Union rights under attack in Ohio
A guest contribution from CLN Member John McNay
Two bills have been introduced in the Ohio legislature that are at odds with Catholic doctrine regarding labor unions.
The leading advocate for the legislation is Sen. Jerry Cirino, a Republican from Kirtland, Ohio. He introduced SB 83 and it has a companion bill in the House, HB 151.
The bills, directed at all unions at public colleges and universities, ban strikes. But the bills specifically target faculty unions by barring what are traditionally routine negotiations over tenure, annual performance reviews, workload, and retrenchment.
The Catholic church has held for many years that strikes have a legitimate role in negotiations. For example, Pope John Paul II wrote in his statement On Human Work in 1981 that: “One of the methods used by unions is the strike, or work stoppage – a means that is recognized by Catholic social teaching as legitimate under the proper conditions and within proper limits. Workers should be assured of the right to strike without fear of penalty.”
Similarly, in 1986, the US Conference of Catholic Bishops in their statement on Economic Justice for All, wrote: “Unions may also legitimately resort to strikes where this is the only available means to the justice owed to workers.”
Given how rare strikes are at universities in Ohio (two in the last 10 years), it cannot be said that the right to strike is being abused. The evidence shows that strikes occur only as a last resort.
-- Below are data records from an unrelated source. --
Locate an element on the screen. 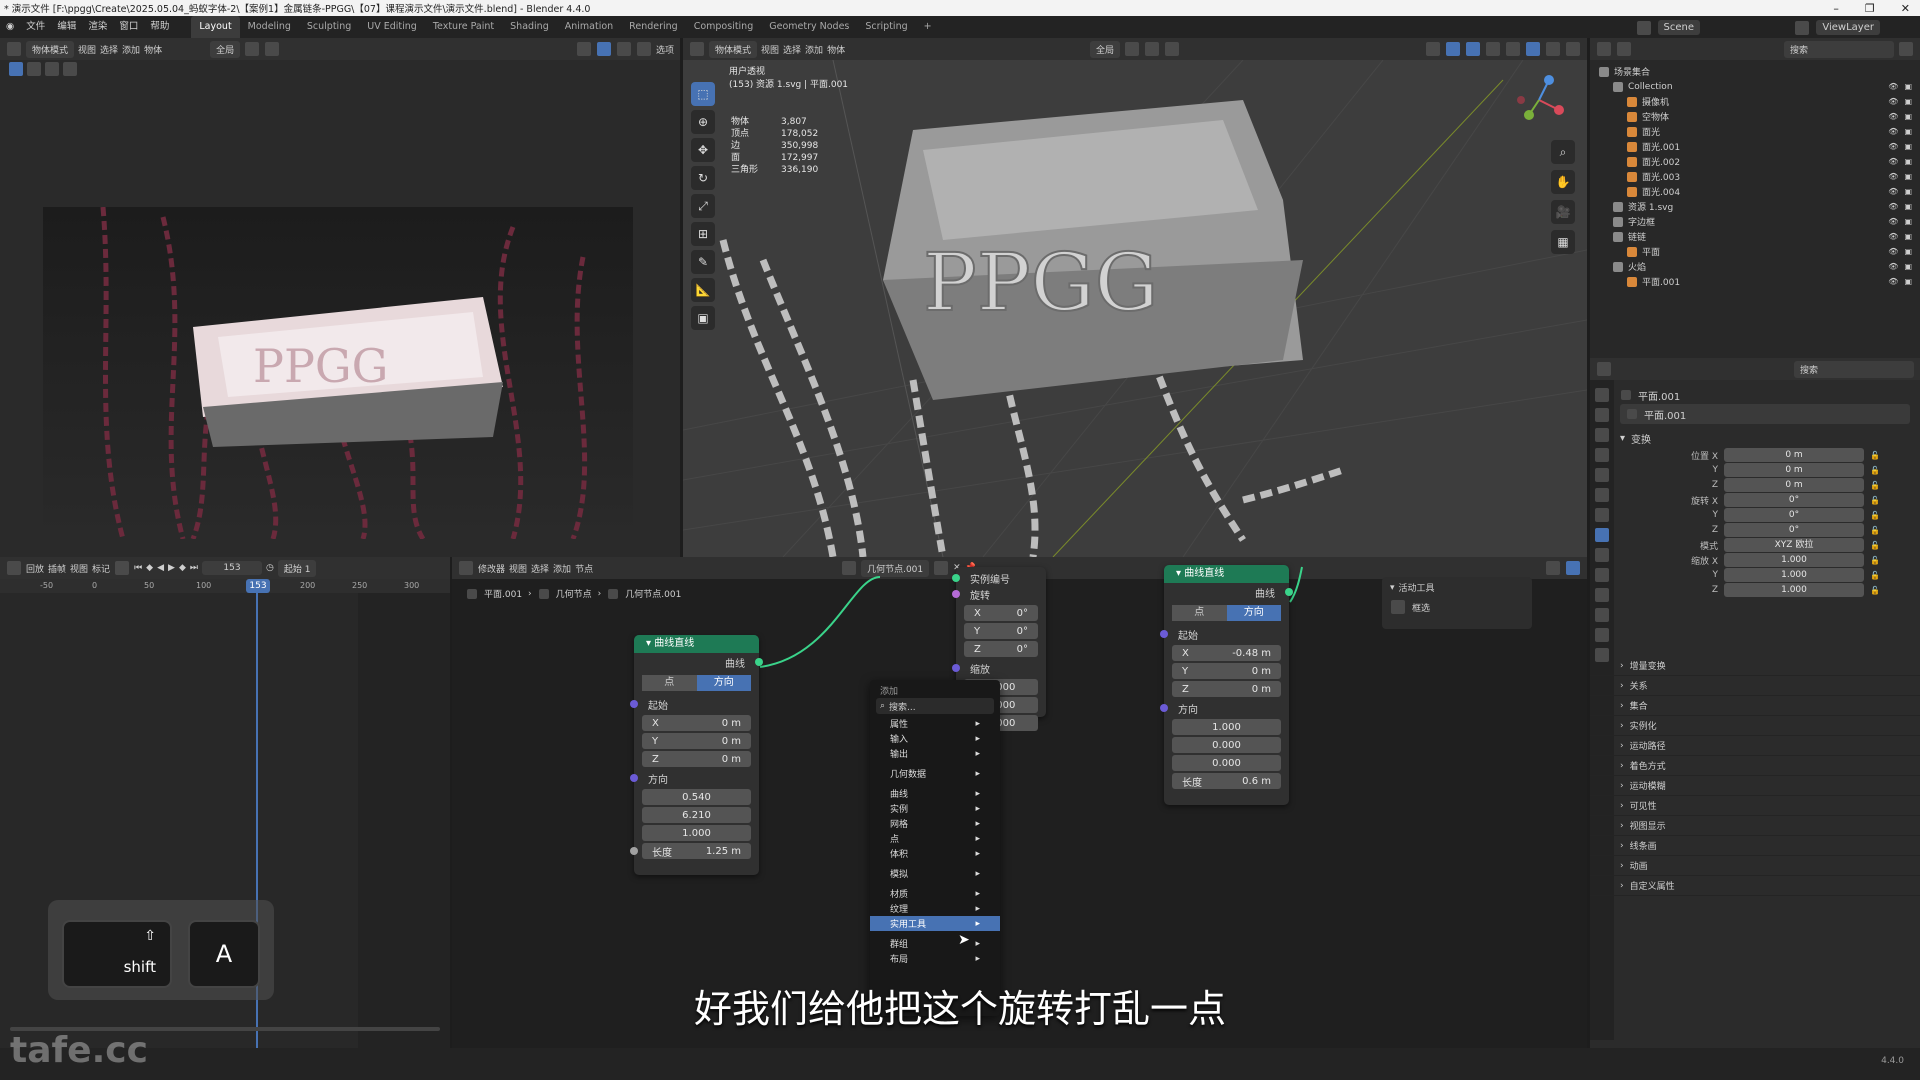 Image resolution: width=1920 pixels, height=1080 pixels. rotation-mode-field: XYZ 欧拉 is located at coordinates (1794, 545).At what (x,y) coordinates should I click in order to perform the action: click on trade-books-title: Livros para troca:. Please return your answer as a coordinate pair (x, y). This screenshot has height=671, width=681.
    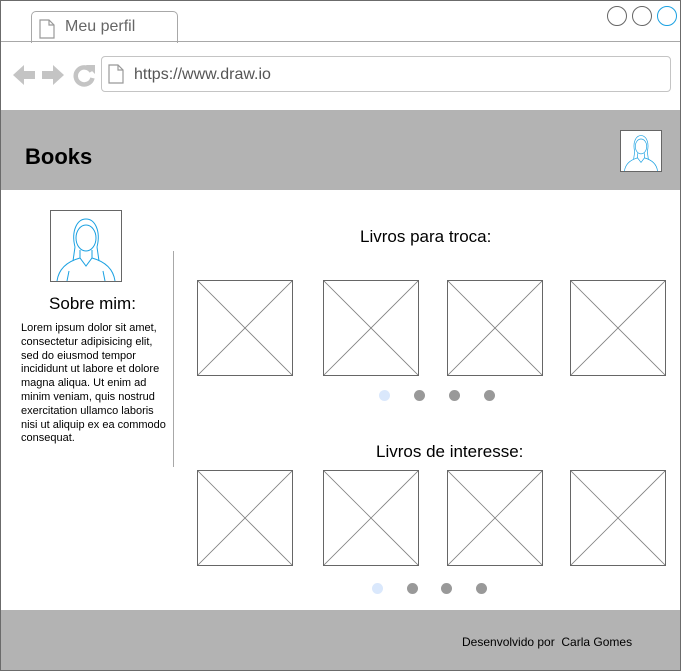
    Looking at the image, I should click on (426, 236).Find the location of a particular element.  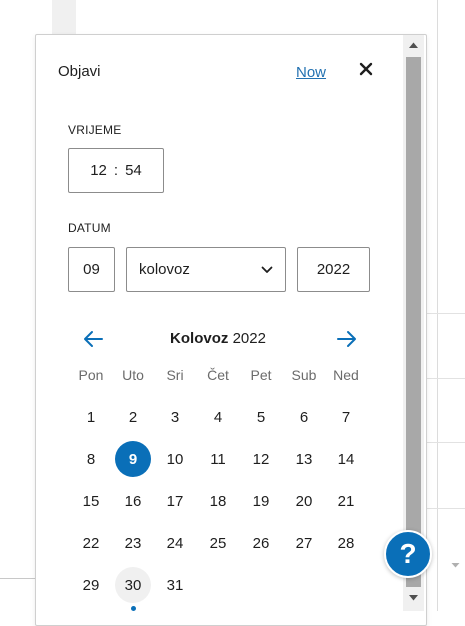

popover-title: Objavi is located at coordinates (80, 72). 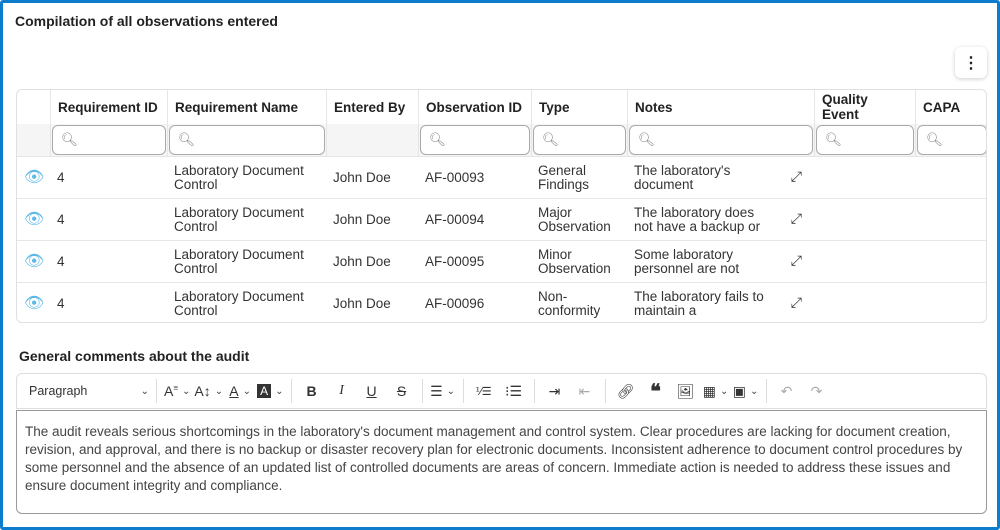 I want to click on background-color-button: A ⌄, so click(x=270, y=391).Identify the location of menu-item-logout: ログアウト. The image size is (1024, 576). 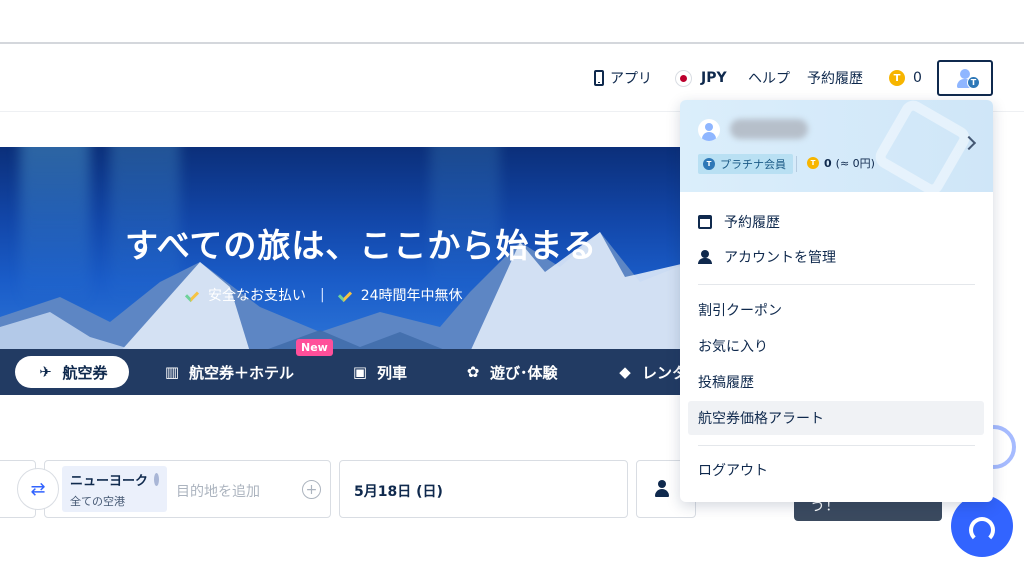
(836, 470).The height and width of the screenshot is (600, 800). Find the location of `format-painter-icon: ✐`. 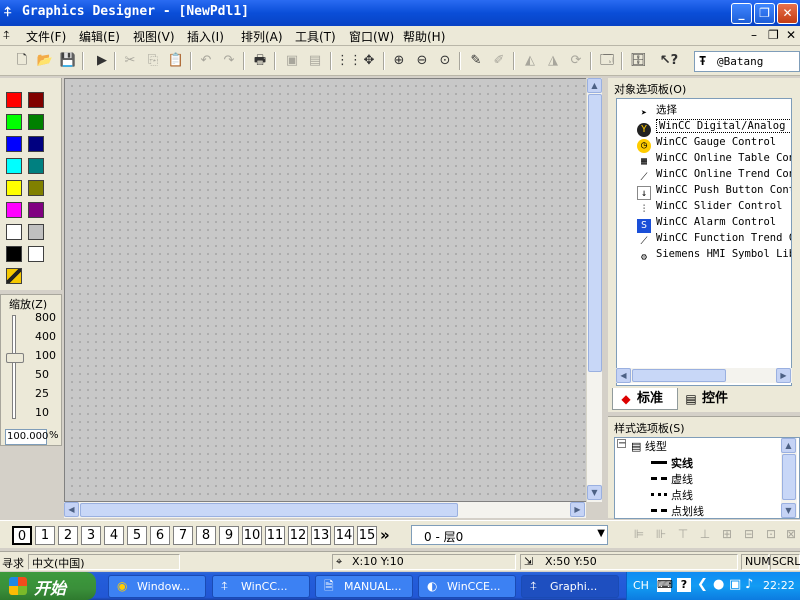

format-painter-icon: ✐ is located at coordinates (499, 61).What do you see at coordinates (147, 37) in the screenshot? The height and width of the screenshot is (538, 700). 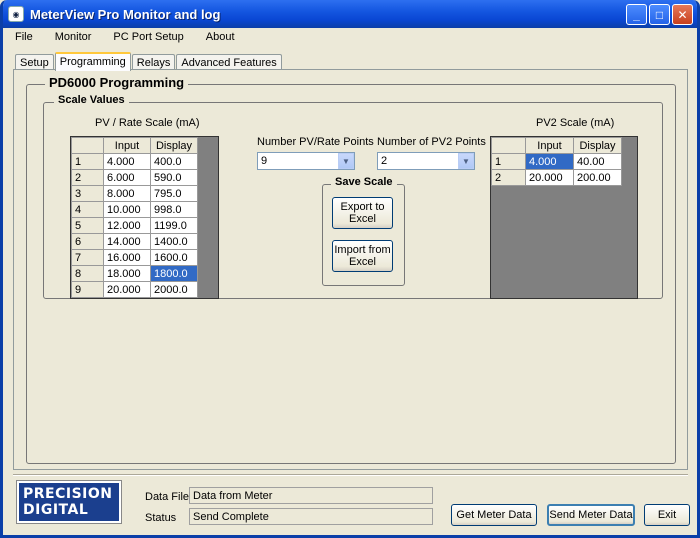 I see `menu-pc-port-setup: PC Port Setup` at bounding box center [147, 37]. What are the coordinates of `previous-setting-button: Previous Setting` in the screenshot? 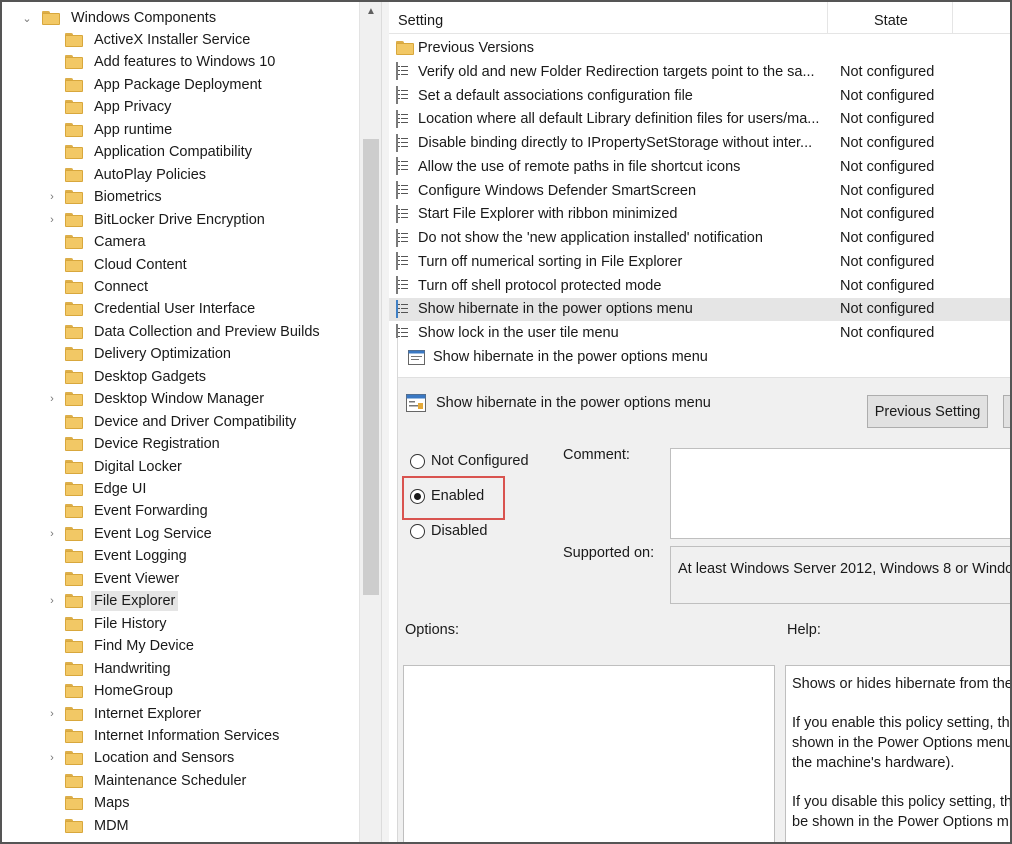 It's located at (928, 412).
My own faculty union last went on strike 30 years ago.
While the ban on strikes cripples all union workers at public colleges and universities – janitors, grounds keepers, maintenance staff, cafeteria staff, secretaries, professors, etc – there is much in SB 83/HB 151 that focuses on undermining the terms and conditions of employment of faculty.
Pope Benedict understood and disapproved of this kind of political intervention when he wrote in his encyclical letter, Caritas in Veritate, that the task of unions has become more difficult because governments “often limit the freedom or negotiation capacity of labour unions.” Yet, he continued, “The repeated calls issued within the Church’s social doctrine, beginning with Rerum Novarum (1891), for the promotion of workers’ associations that can defend their rights must therefore be honoured today even more than in the past…”
This attack on faculty employment conditions is targeted in such a way as to make the union as ineffective as possible and weaken the organizing ability of unions and is certainly a violation of the Catholic support of unions going back many years. Lastly, the church’s social doctrine recognizes labor unions “should not be forced to submit to the decisions of political parties nor be too closely linked to them.” (Compendium of the Social Doctrine of the Church, 307)
We would hope that Catholic politicians would look to the wisdom of the church before taking such a destructive political act rooted in partisan politics.